> _TASK REQUIREMENTS_
Continue Fabrizio Frasca's research biography, starting after its last sentence.

*** EXTRACT TO READ ***

Fabrizio Frasca

Hey! I am Fabrizio. I am a Postdoctoral Fellow at Technion, working with Prof. Haggai Maron on Geometric Deep Learning.

My interests revolve around principled and effective learning over structured data, with particular emphasis on the roles of Equivariance and Expressiveness. Recently, I’ve been working on architectures to learn from (structured) computational traces of Large Language Models (LLMs) for the automated detection of problematic behavioral patterns such as hallucinations. I also extensively work on methods for learning on graphs, with a focus on designing efficient and expressive Graph Neural Networks (GNNs).

Speaking of graphs, I am also one of the co-founders and co-organisers of the GLOW (Graph Learning on Wednesdays) reading group.

Previously, I have obtained a PhD in Computing from Imperial College London under the supervision of Prof. Michael Bronstein, with my research focussing on overcoming the intrinsic representational limits of GNNs. I have explored extensions of message-passing schemes that can capture non-trivial meso-scale topological patterns in networks, and equivariance to symmetries as an overarching design principle to design provably expressive architectures.

In the past, I have conducted more applied research on Machine Learning approaches for problems in the realm of Computational Biology and Bioinformatics, specifically, drug repurposing and epigenetic gene expression regulation.

*** End of EXTRACT TO READ ***
*** DATA FOR ANALYSIS ***

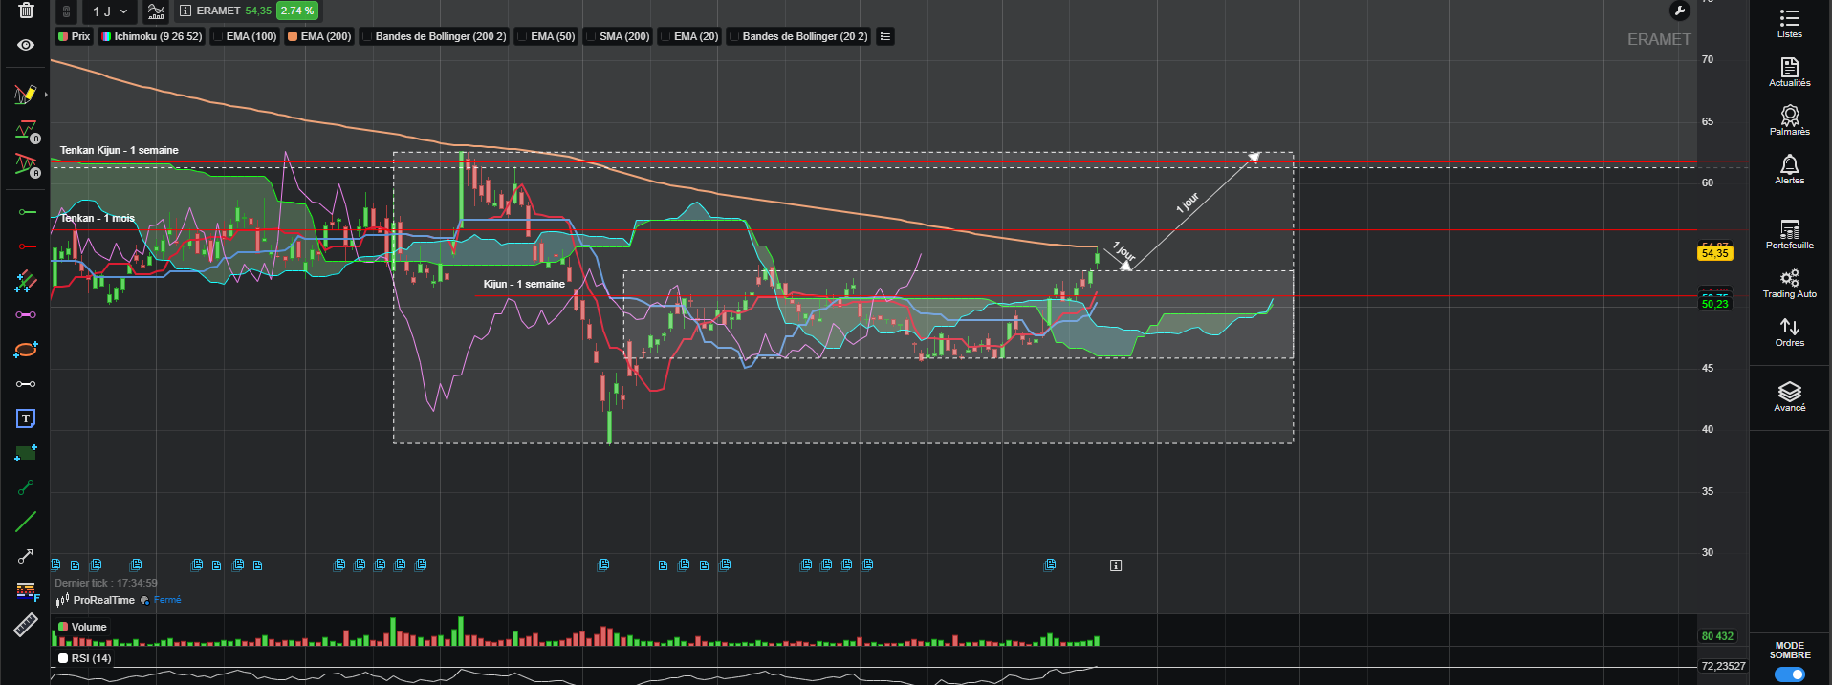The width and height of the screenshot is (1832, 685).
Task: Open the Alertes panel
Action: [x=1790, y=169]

*** End of DATA FOR ANALYSIS ***
*** DATA FOR ANALYSIS ***

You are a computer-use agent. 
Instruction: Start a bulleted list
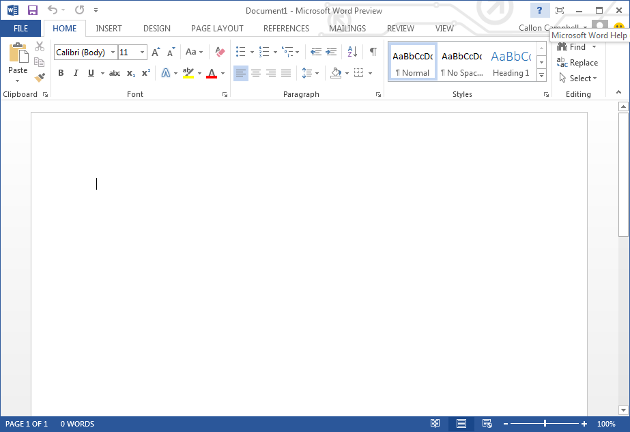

*** End of DATA FOR ANALYSIS ***

> _SOLVED EXERCISE_
I have also been a Machine Learning Researcher at Twitter Cortex from 2019 – acquisition of Fabula AI – to early 2023.

News

[2025/2] Just released a new preprint: a position paper where we discuss the problematic aspects of current benchmarking datasets and practices in Graph Learning. We experimentally validate our claims and propose possible solutions.

[2025/2] We have just held an amazing GLOW session today. More than fifty researchers gathered to discuss together the past, present and future of Machine Learning on graphs. It was super fun to moderate it :D

[2025/1] New preprint out: Balancing Efficiency and Expressiveness: Subgraph GNNs with Walk-Based Centrality – we employ walk-based centrality measures for subgraph sampling to drastically speed-up Subgraph GNNs and retain discriminative power!

[2025/1] Our paper Topological Blindspots: Understanding and Extending Topological Deep Learning Through the Lens of Expressivity has been selected for an oral presentation at ICLR 2025 :)

[2024/12] I have just held a Keynote Talk at the Italian LoG 2024 Meetup in Siena on my works related to Subgraph GNNs. What a nice atmosphere and great community.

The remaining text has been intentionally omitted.